Show all the lines in the data below that include the word "agent".

Stored data:
▬▬▬▬▬▬▬▬▬▬

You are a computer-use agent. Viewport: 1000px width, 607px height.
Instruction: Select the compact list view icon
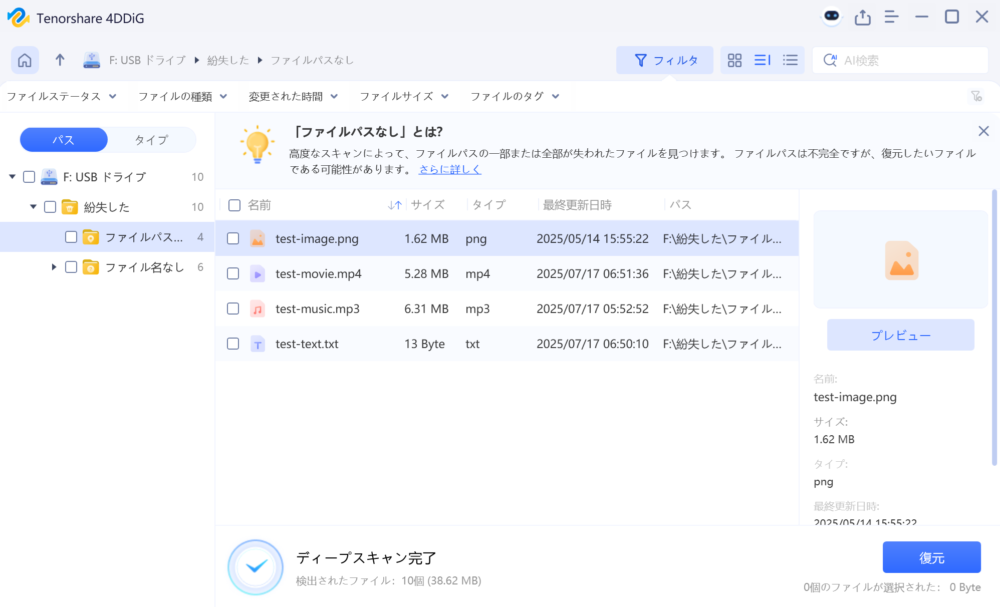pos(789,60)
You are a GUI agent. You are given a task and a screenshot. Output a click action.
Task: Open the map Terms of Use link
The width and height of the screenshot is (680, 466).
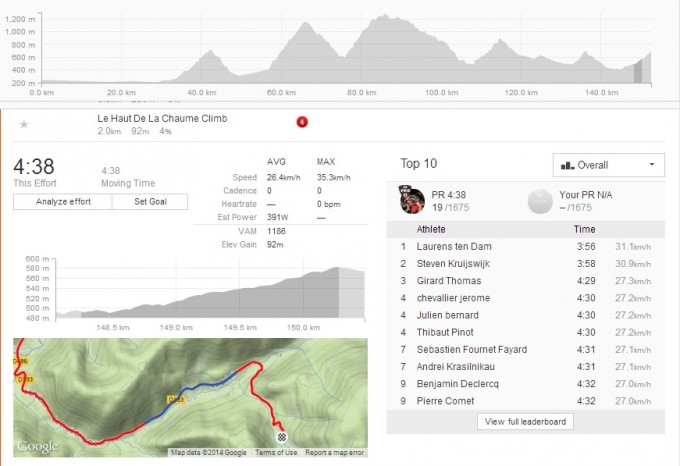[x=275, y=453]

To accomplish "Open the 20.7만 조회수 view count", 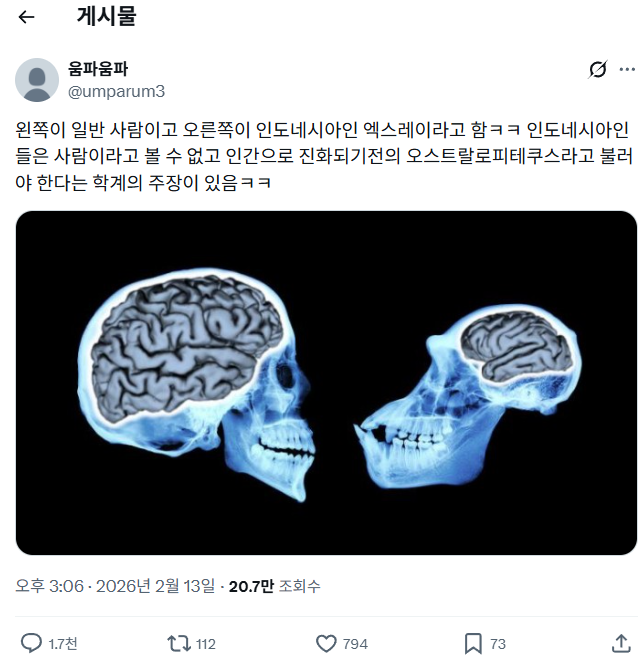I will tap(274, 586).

▬▬▬▬▬▬▬▬▬▬

» **Final answer**
You are a computer-use agent. Viewport: 1000px width, 607px height.
You are a GUI agent. You are given a task and a screenshot. Output a click action.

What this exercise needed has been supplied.